Knapper konnte ich die letzten Jahre wohl kaum zusammenfassen. Meine Mutter sah mich skeptisch an.

„Schön und gut, Victoria, aber du hast ein Brandmal am Hals, trägst ein – etwas ramponiertes – Hochzeitskleid unter einer Soldatenjacke und bist mit diesem jungen Mann hier, der das gleiche Brandmal am Hals hat. Ich wage zu behaupten, dass deine Suche etwas aus dem Ruder gelaufen ist. Wie kommt es, dass du einen Piraten geheiratet hast?", fragte Mutter.

Sie war nicht wütend oder entsetzt, sie nahm es einfach hin. War sie immer schon so gewesen?
Es war zu lange her, seit ich sie das letzte Mal gesehen hatte.
„Wir sind nicht verheiratet. Ich bin es, aber ich bin auch schon verwitwet. Ich habe vor ein paar Tagen Abraham Porter geheiratet, du weißt, der jüngste Sohn des Bürgermeisters, aber unglücklicher Weise kam er in unserer Hochzeitsnach ums Leben. Jim und ich sind nur Weggefährten und leider hat Arthur mich mit den Piraten verwechselt", ging ich etwas tiefer.

„Nur Weggefährten? Für meine Begriffe sagen seine Blicke aber etwas anderes."

Mutter starrte Jim mit hochgezogenen Augenbrauen an. Dieser räusperte sich, sich sichtlich unwohl fühlend.

„Ich versichere, es gibt nichts zwischen Victoria und mir", sagte Jim. Mutter befreite uns von den Bechern und drehte sich um.

„Das sagen sie alle", murmelte sie, „Und wie seid ihr hier gelandet?"

„Es ist das Herz der Karibik, das ist doch wohl Grund genug", erwiderte Jim fast schon empört. Mutter drehte sich wieder zu uns um.

„Wo ihr schon mal da seid, könnte ich eure Hilfe gebrauchen. Ich habe schon vor einiger Zeit eine Truhe entdeckt, aber ich bekomme sie einfach nicht aus ihrem Versteck. Ihr seid beide größer und stärker als ich", bat sie.
Jim sah mich an. Ich zuckte die Achseln.

„Ja, wir helfen dir gerne Mutter", sagte ich. Sie verließ das Haus und bedeutete uns ihr zu folgen.

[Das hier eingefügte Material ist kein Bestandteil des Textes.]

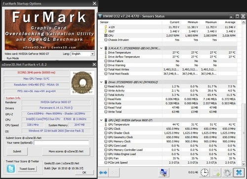Viewport: 247px width, 179px height.
Task: Open More scores @ oZone3D.Net
Action: tap(66, 151)
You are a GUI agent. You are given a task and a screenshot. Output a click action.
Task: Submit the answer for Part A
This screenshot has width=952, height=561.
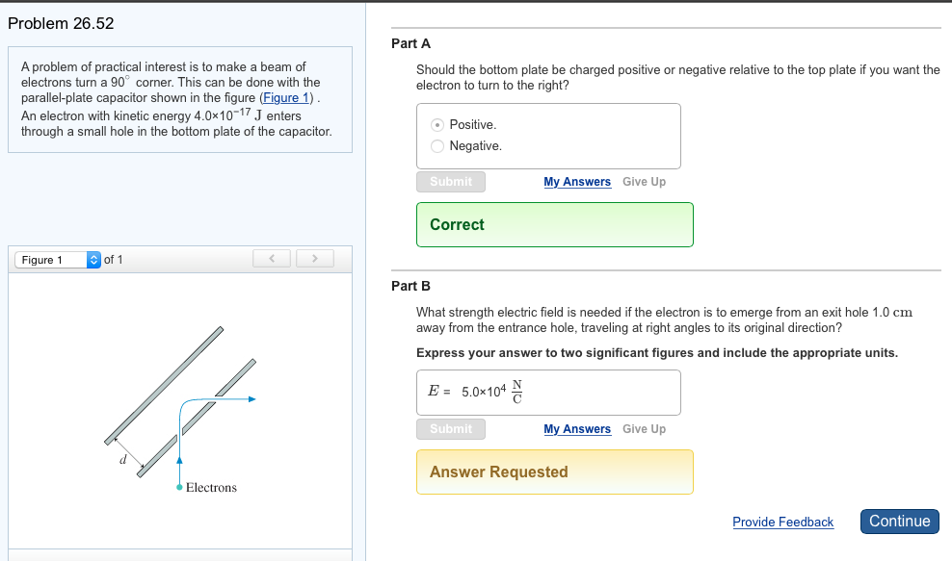pyautogui.click(x=450, y=181)
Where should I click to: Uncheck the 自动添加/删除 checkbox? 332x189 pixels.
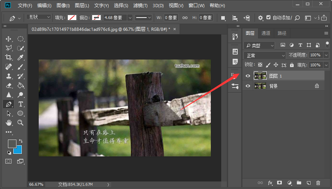click(x=269, y=18)
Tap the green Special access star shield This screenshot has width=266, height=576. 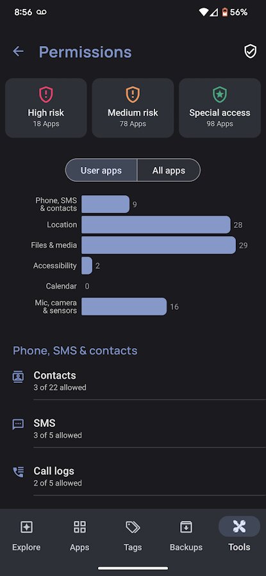tap(220, 95)
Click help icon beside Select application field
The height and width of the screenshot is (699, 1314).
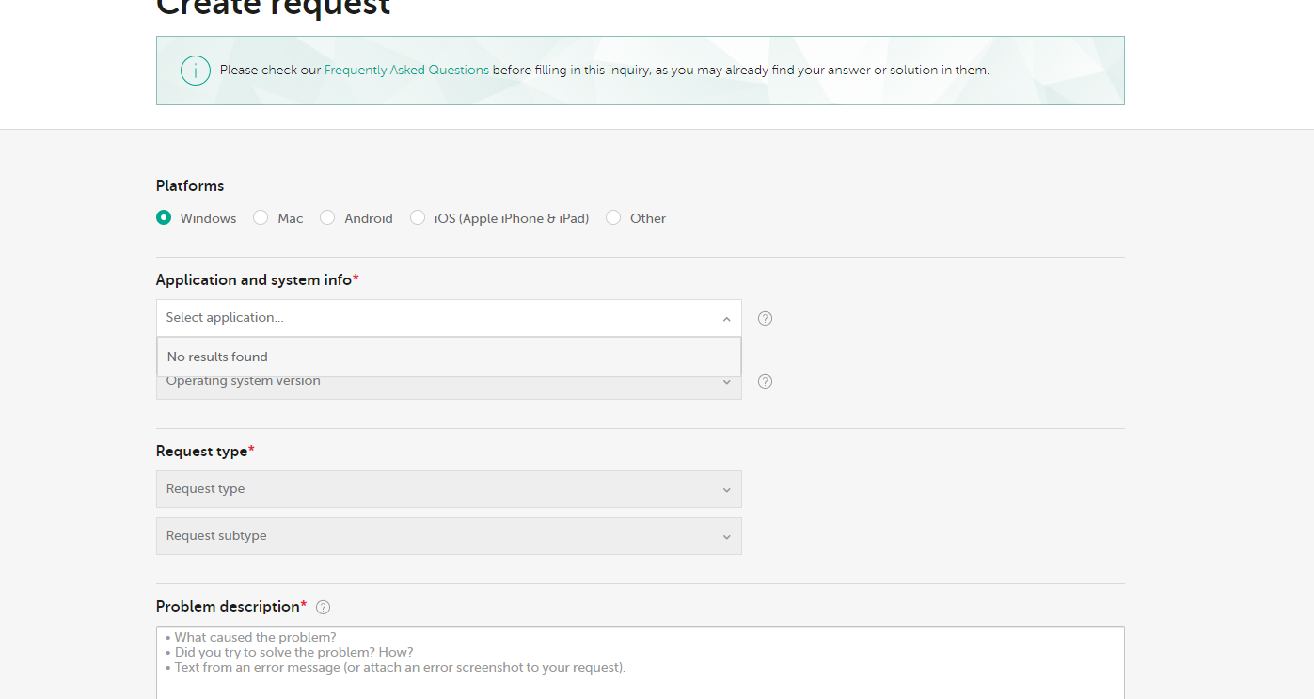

Es ging noch ein wenig den Berg hinauf, den Mutter leichter erklomm als Jim und ich, die wir aber beide beachtlich jünger waren, und dann standen wir vor einem Baum, zu dessen Wurzeln eine Truhe in einer Mulde stand – von wurzeln überrankt.

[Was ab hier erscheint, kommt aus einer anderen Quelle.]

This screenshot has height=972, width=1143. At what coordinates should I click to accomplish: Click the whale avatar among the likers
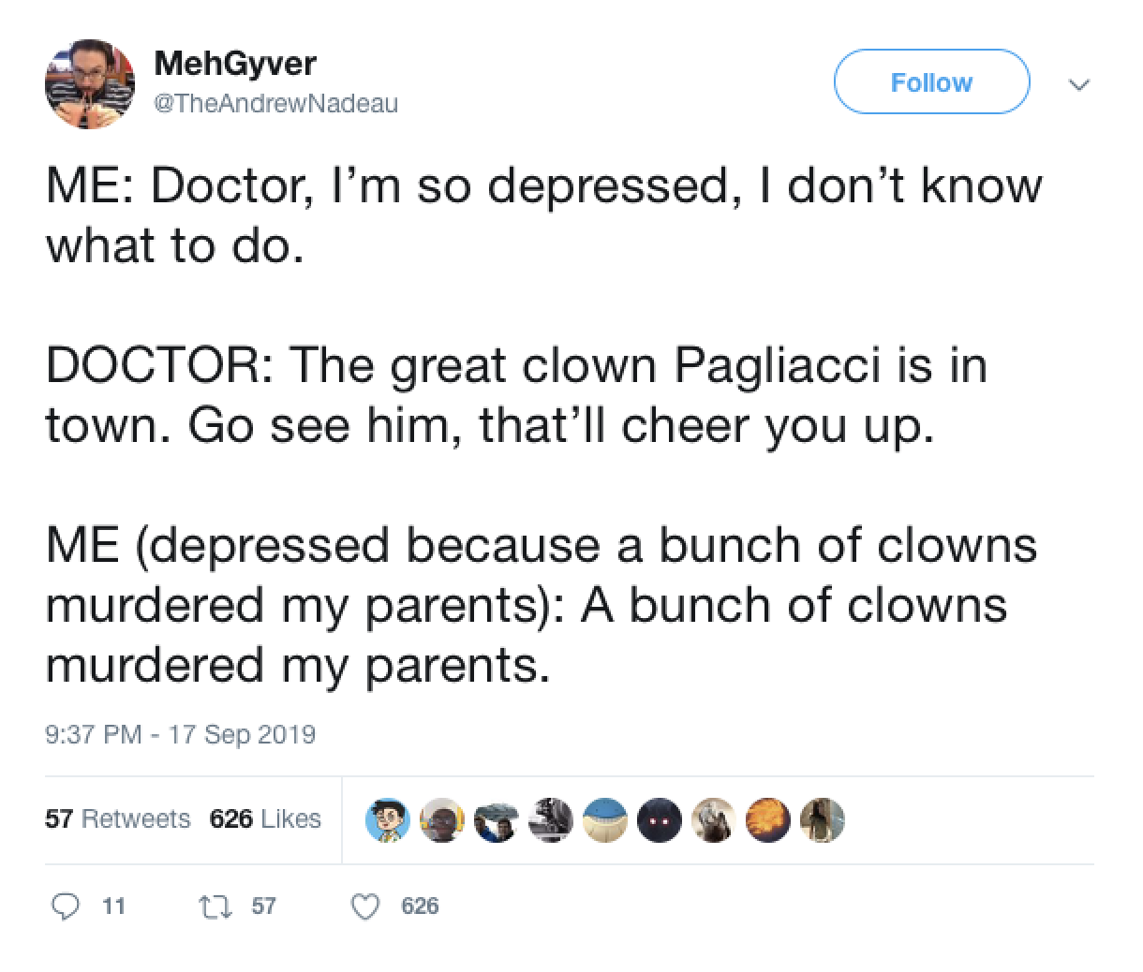point(605,820)

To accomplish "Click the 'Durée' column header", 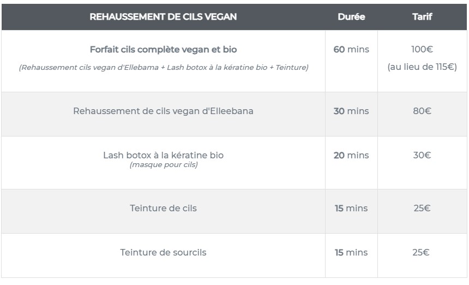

„Sieh mal, da kommt auch noch ein Piratenschatz zu deinem Piratenabenteuer hinzu", war das Erste, was Jim sagte.

Er begann die Wurzel mit dem Degen zu bearbeiten - meinem alten Degen. Wieso hatte er ihn behalten?
Die Wurzeln waren nicht sehr stabil, da sie schon nach wenigen Hieben brachen.
Ich weiß nicht, was ich in der Kiste erwartet hatte, aber ich war etwas enttäuscht, als ich eine Kette mit einem gläsernen Tropfen entdeckte und zwei Säckchen, die, wie sich herausstellte, mit Reis gefüllt waren. Aber ich war die Einzige, die enttäuscht war.
Die beiden anderen, sahen verwundert und begeistert auf diesen Tropfen.
„Das es die noch gibt", flüsterte Mutter ehrfurchtsvoll. Ich zog die Stirn in Falten.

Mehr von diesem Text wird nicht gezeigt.